**** Source information ****

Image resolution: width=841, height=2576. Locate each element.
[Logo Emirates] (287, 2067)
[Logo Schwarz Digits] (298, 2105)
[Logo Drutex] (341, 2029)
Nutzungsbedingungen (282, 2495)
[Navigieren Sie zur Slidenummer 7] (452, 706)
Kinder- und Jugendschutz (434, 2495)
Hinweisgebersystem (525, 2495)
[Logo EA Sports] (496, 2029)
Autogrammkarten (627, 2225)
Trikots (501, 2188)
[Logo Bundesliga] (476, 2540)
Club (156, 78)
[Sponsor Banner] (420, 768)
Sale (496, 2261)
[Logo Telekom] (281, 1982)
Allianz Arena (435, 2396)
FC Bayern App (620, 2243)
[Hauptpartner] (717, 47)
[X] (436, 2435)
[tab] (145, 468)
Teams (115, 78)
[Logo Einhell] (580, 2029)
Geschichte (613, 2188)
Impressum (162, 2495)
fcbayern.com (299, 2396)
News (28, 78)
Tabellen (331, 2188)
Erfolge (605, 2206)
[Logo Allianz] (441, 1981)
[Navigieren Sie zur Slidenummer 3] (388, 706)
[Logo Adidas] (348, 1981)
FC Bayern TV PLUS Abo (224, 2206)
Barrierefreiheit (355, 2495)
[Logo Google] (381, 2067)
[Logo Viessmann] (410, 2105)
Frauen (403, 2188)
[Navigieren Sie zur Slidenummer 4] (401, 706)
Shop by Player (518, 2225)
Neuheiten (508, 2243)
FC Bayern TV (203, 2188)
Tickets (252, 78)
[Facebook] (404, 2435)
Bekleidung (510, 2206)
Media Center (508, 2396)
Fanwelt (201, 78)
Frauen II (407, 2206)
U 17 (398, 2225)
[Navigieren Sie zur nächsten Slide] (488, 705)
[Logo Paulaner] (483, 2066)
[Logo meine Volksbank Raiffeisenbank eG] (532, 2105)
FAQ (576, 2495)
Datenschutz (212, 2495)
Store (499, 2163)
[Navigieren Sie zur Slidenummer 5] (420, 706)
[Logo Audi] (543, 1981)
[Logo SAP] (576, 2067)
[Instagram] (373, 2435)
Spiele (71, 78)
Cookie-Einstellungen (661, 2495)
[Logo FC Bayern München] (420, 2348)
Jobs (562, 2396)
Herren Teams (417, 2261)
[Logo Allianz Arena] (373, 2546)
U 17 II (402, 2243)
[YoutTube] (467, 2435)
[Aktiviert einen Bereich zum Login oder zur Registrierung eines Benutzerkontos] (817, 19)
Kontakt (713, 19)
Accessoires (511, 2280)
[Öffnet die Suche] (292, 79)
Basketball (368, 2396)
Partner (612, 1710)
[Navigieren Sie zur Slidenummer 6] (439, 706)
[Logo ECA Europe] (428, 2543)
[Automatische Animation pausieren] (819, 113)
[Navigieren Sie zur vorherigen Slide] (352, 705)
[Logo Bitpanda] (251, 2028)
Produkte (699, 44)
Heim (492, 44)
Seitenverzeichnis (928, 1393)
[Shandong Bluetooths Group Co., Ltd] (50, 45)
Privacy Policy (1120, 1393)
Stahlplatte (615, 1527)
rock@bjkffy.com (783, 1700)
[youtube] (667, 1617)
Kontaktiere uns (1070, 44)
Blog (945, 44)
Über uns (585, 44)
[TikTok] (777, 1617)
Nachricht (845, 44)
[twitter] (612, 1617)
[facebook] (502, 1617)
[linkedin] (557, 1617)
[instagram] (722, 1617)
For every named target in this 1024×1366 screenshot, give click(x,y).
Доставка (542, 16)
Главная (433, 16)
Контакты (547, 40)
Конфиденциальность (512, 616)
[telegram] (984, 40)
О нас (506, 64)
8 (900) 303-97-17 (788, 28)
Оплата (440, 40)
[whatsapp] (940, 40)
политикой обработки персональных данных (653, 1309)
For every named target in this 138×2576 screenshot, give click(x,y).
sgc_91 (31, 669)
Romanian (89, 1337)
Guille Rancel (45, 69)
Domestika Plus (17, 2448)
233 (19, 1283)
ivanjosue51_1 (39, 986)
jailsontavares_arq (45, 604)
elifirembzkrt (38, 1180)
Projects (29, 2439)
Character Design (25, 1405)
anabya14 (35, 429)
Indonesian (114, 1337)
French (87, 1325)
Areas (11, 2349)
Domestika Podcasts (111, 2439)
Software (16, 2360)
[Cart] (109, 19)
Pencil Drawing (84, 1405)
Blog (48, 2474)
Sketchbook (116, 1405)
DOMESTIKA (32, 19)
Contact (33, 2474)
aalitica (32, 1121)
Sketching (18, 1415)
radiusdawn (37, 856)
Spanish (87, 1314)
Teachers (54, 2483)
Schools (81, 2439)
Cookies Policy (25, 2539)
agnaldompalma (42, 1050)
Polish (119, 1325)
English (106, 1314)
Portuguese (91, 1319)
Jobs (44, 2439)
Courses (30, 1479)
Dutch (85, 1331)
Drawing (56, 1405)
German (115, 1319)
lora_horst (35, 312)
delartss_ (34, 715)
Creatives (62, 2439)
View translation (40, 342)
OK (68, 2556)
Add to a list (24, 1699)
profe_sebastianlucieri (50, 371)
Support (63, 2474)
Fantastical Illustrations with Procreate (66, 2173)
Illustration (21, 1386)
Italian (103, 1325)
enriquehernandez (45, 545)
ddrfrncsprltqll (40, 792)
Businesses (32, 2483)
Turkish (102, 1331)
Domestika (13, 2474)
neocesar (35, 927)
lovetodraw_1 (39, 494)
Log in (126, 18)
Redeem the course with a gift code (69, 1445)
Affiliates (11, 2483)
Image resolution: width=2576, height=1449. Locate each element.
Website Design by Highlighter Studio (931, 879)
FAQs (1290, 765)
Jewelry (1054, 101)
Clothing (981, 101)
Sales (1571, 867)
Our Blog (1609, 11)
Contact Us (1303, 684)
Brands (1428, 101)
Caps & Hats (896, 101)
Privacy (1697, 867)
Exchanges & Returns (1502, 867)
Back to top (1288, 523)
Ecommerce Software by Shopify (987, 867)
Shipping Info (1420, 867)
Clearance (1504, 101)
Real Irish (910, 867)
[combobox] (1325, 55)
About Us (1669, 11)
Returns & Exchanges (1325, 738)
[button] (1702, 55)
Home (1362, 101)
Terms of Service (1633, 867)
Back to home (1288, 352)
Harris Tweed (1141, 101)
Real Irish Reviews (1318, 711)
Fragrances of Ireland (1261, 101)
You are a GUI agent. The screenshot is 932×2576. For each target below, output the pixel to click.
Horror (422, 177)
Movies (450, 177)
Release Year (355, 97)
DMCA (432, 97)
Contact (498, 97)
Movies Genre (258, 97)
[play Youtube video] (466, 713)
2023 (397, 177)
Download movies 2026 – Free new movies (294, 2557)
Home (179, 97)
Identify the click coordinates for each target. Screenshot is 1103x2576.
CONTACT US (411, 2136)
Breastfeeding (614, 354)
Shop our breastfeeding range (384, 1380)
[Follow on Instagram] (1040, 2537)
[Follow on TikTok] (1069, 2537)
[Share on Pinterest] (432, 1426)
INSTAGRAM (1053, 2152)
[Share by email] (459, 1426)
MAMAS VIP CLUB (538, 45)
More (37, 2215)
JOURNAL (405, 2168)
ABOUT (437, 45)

****

Of the entries above, transcribe exactly those lines that fall between the line containing "Teachers (54, 2483)" and the line containing "FAQs (1290, 765)", together with those two lines.

Teachers (54, 2483)
Schools (81, 2439)
Cookies Policy (25, 2539)
agnaldompalma (42, 1050)
Polish (119, 1325)
English (106, 1314)
Portuguese (91, 1319)
Jobs (44, 2439)
Courses (30, 1479)
Dutch (85, 1331)
Drawing (56, 1405)
German (115, 1319)
lora_horst (35, 312)
delartss_ (34, 715)
Creatives (62, 2439)
View translation (40, 342)
OK (68, 2556)
Add to a list (24, 1699)
profe_sebastianlucieri (50, 371)
Support (63, 2474)
Fantastical Illustrations with Procreate (66, 2173)
Illustration (21, 1386)
Italian (103, 1325)
enriquehernandez (45, 545)
ddrfrncsprltqll (40, 792)
Businesses (32, 2483)
Turkish (102, 1331)
Domestika (13, 2474)
neocesar (35, 927)
lovetodraw_1 (39, 494)
Log in (126, 18)
Redeem the course with a gift code (69, 1445)
Affiliates (11, 2483)
Image resolution: width=2576, height=1449. Locate each element.
Website Design by Highlighter Studio (931, 879)
FAQs (1290, 765)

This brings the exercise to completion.